Is female preference for large sexual ornaments due to a bias to escape predation risk?
- Equal contributors
1 Laboratory of Behavior and Ecology, Division of EcoSicence, Ewha Womans University, Seoul 120-750, South Korea
2 The Jane Goodall Institute China Office/Roots & Shoots Beijing Office, (Located inside Beijing City International School, Room 1309), No. 77, Bai Zi Wan Nan 2 Rd, Chao Yang District, Beijing, P. R. China
3 Monterey Bay Aquarium Research Institute, 7700 Sandholdt Road, Moss Landing CA95039, USA
BMC Evolutionary Biology 2012, 12:33 doi:10.1186/1471-2148-12-33Published: 13 March 2012
A female preference for intense sexual visual signals is widespread in animals. Although the preferences for a signal per se and for the intensity of the signal were often regarded to have the identical origin, no study has demonstrated if this is true. It was suggested that the female fiddler crabs prefer males with courtship structures because of direct benefit to escape predation. Here we tested if female preference for both components (i.e. presence and size) of the courtship structure in Uca lactea is from the sensory bias to escape predation. If both components have the identical origin, females should show the same response to different-sized courtship structures regardless of predation risk.
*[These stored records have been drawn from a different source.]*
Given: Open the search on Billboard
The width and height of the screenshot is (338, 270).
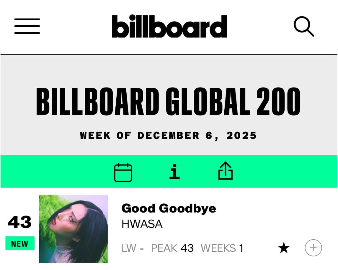Looking at the screenshot, I should tap(304, 27).
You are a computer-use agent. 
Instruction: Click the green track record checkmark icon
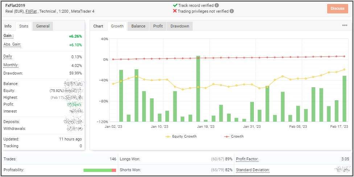[x=175, y=5]
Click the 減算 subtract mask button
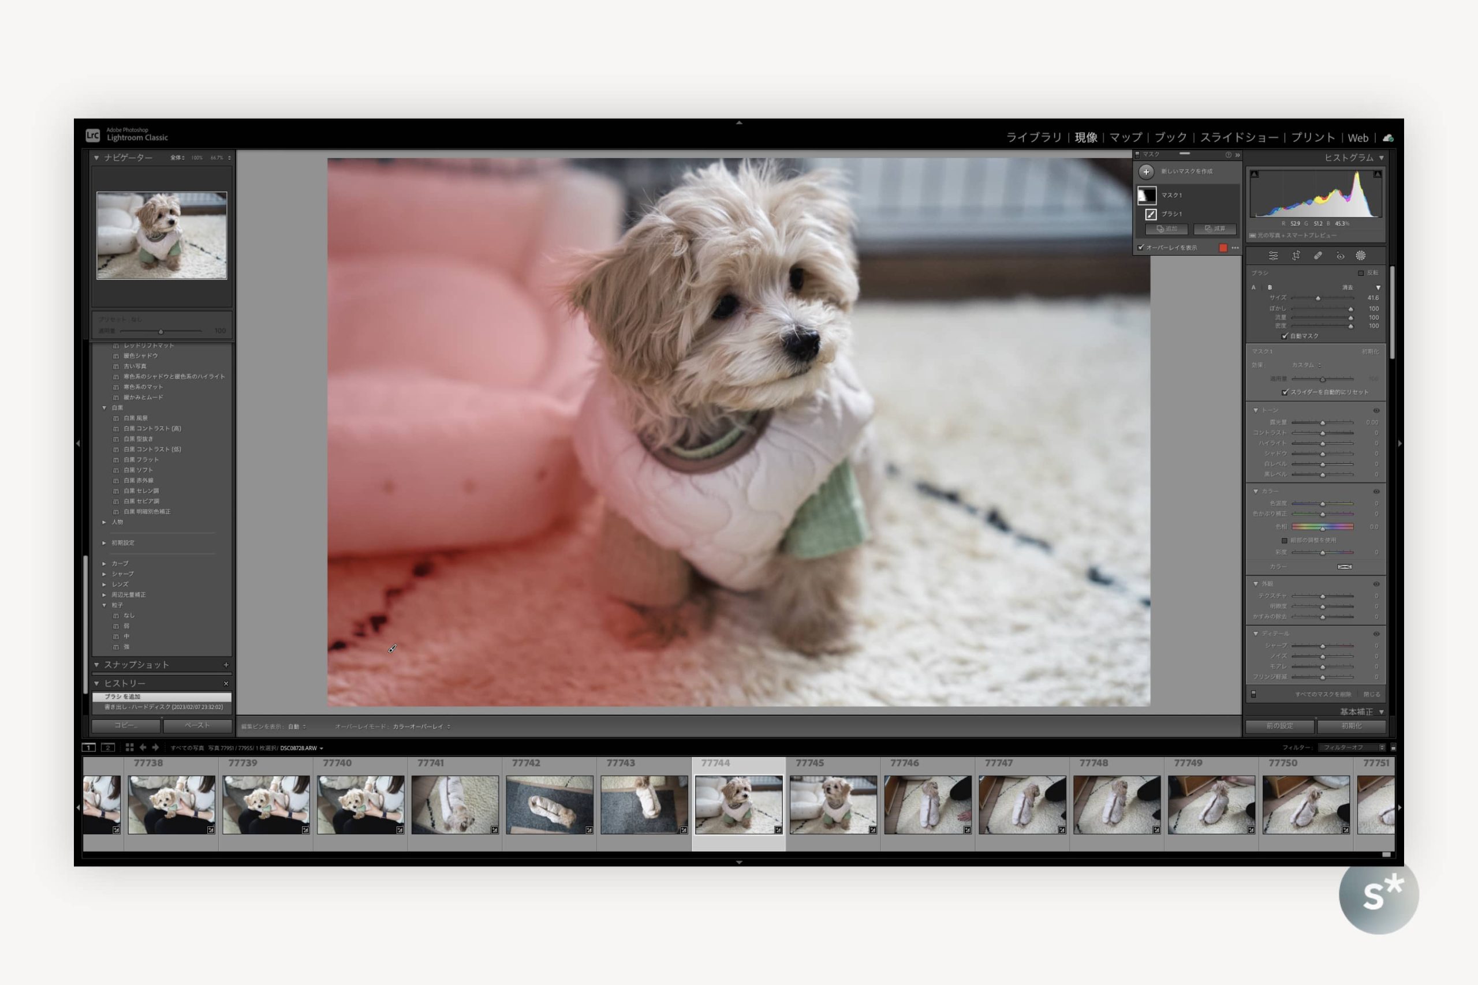Image resolution: width=1478 pixels, height=985 pixels. tap(1215, 229)
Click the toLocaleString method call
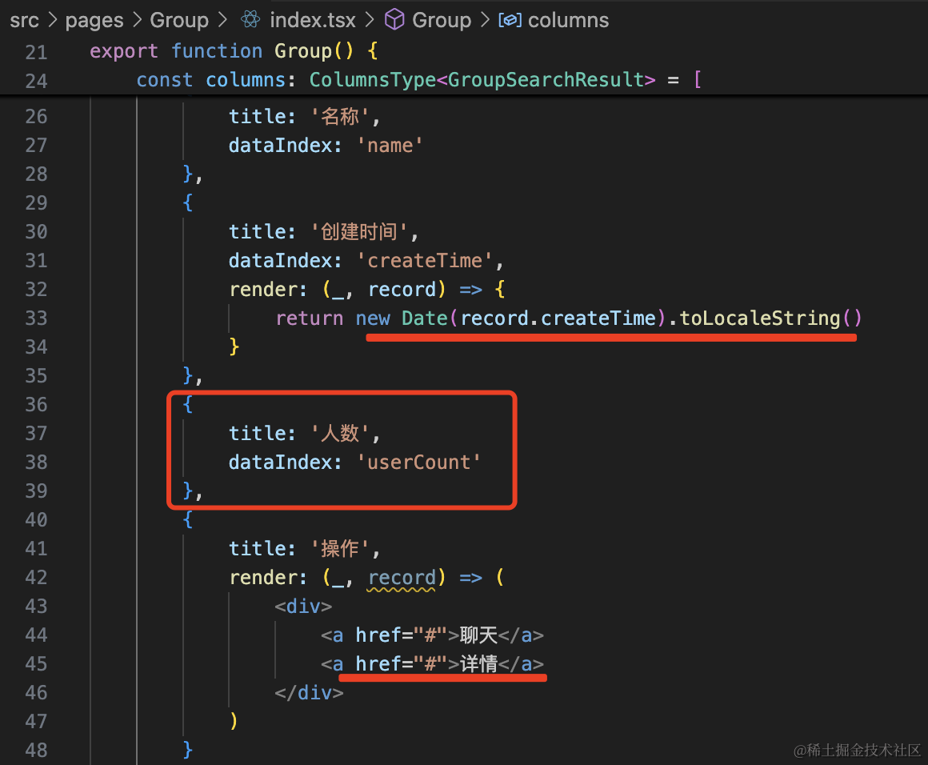928x765 pixels. [759, 318]
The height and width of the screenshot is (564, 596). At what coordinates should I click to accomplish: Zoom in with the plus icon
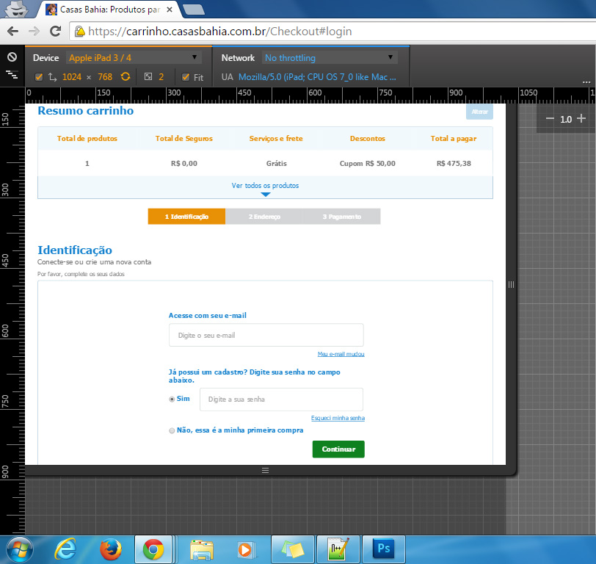tap(581, 118)
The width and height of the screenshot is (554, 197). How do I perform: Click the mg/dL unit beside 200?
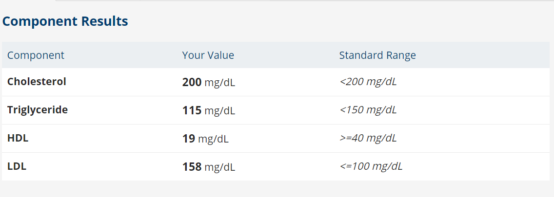click(220, 83)
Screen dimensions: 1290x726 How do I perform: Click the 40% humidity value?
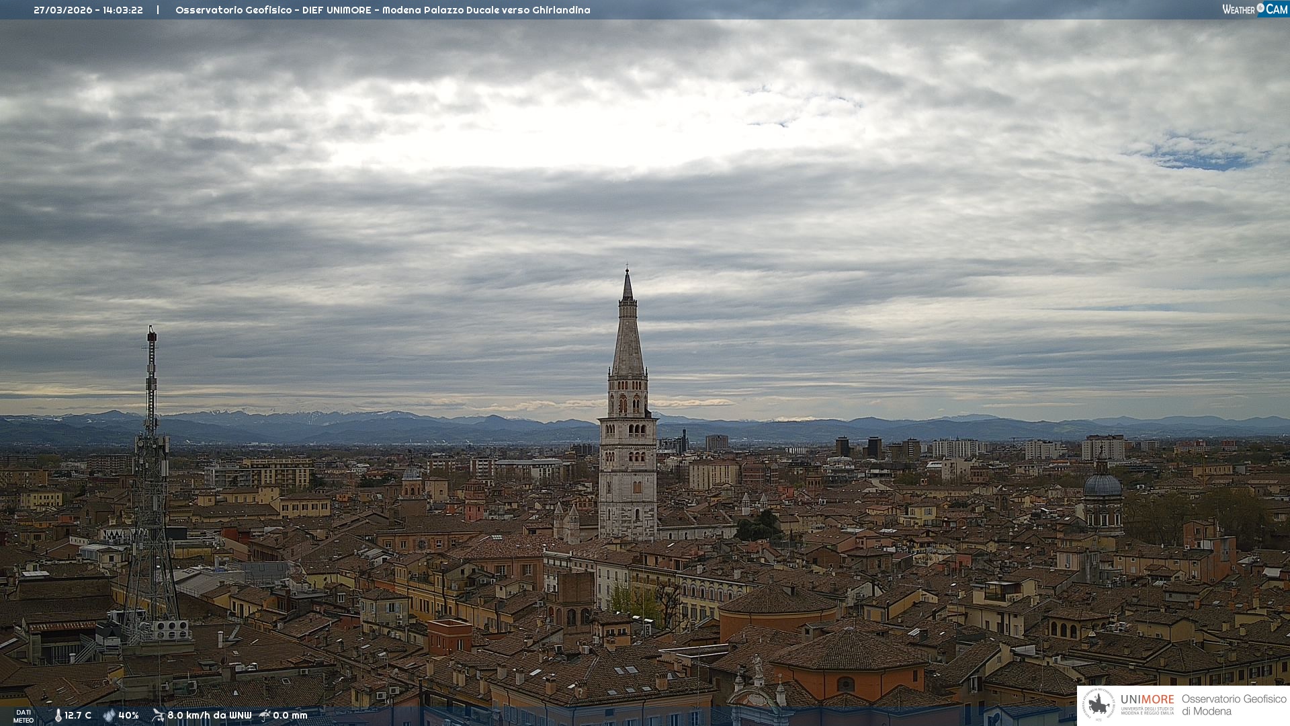(x=128, y=715)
First, we observed responses of mate-searching female U. lactea to courting males with full-sized, half-sized and no semidomes which were experimentally manipulated. Females had a directional preference for males with bigger semidomes within normal variation. Thereafter, we tested the effect of predation risk on the female bias in the non-courtship context. When threatened by an avian mock predator, females preferentially approached burrows with full-sized semidomes regardless of reproductive cycles (i.e. reproductive periods and non-reproductive periods). When the predator cue was absent, however, females preferred burrows with semidomes without discriminating structure size during reproductive periods but did not show any bias during non-reproductive periods.
Results indicate that selection for the size of courtship structures in U. lactea may have an origin in the function to reduce predation risk, but that the preference for males with structures may have evolved by female choice, independent of predation pressure.